Supongo que si Darwin hubiese tenido el placer de sentarse a charlar con Julián, una de dos, o le habría estampado en la cabeza “El origen de las especies” o se hubieran tomado unos vinos a carcajada limpia.
Y es que eso de aceptar que estamos aquí, no se sabe para qué, no es fácil.
Frente a los que creemos en la teoría de la evolución están los creacionistas. El creacionismo en Teología supone que el alma personal de cada ser humano es resultado de un acto especial de creación por parte de Dios.
Pero es que ahora hay un creacionismo científico que postula contra la veracidad de la teoría de la evolución. Hablan del “darwinismo”, englobando en esa palabra todas las teorías científicas que han trabajado para demostrar el hecho evolutivo, y lo catalogan como una “teoría más”. Los creacionistas aseguran no estar necesariamente vinculados a ninguna religión, pero creen en un diseño inteligente. Y yo me pregunto ¿quién es ese diseñador?
En la afirmación de que el creacionismo no tiene nada que ver con la religión se esconde una contradicción obscena. Cito: “Esta teoría no habla estrictamente de un dios, sino de un ser superior con capacidad para concebir y configurar el mundo tal y como lo conocemos.” ¡Anda, mi madre! ¡Es verdad! No se refiere a un dios…"(ver aquí)
Charles Darwin nació el 12 de febrero de 1809 en Shrewsbury, Inglaterra.

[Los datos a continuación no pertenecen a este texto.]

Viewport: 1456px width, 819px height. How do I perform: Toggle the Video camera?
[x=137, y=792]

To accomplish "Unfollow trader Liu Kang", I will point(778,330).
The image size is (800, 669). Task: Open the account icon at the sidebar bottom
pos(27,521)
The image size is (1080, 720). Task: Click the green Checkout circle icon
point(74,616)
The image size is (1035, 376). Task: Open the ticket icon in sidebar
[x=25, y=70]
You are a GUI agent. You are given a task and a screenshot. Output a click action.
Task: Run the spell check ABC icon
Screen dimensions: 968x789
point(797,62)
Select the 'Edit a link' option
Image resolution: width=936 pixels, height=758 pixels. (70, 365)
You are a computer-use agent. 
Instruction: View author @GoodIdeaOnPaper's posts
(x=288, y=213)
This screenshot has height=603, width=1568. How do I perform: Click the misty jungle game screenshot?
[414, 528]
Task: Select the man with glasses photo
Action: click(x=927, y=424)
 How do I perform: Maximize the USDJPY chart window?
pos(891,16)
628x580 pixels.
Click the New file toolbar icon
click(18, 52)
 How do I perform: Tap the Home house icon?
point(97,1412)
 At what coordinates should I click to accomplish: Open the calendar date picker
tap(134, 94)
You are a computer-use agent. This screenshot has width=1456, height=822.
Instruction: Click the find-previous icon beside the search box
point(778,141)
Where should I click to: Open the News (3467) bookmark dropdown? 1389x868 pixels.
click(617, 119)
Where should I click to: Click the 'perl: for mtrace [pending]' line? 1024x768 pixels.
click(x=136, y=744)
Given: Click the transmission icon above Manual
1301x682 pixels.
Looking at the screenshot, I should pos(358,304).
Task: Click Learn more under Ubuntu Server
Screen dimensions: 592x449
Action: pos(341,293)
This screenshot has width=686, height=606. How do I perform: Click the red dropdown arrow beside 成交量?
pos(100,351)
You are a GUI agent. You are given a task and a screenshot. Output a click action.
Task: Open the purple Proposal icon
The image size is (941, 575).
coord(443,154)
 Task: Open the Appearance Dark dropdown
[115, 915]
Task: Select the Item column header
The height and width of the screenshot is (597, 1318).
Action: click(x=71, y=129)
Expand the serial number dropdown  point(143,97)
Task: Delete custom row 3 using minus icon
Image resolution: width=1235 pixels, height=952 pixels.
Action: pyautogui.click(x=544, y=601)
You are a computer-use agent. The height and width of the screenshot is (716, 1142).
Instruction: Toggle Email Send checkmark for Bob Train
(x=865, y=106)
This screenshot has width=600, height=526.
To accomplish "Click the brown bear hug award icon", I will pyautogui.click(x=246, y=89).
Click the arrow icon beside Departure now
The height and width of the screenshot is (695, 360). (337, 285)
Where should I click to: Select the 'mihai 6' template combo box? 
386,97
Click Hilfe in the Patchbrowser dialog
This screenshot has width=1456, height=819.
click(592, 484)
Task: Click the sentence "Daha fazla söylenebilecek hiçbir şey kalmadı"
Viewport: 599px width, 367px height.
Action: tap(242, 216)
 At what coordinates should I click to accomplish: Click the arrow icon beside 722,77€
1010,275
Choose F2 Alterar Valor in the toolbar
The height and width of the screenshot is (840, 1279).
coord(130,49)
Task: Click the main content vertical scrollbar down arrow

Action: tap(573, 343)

"Es interesante contemplar un enmarañado ribazo cubierto por muchas plantas de varias clases, con aves que cantan en los matorrales, con diferentes insectos que revolotean y con gusanos que se arrastran entre la tierra húmeda, y reflexionar que estas formas, primorosamente construidas, tan diferentes entre sí, y que dependen mutuamente de modos tan complejos, han sido producidas por leyes que obran a nuestro alrededor."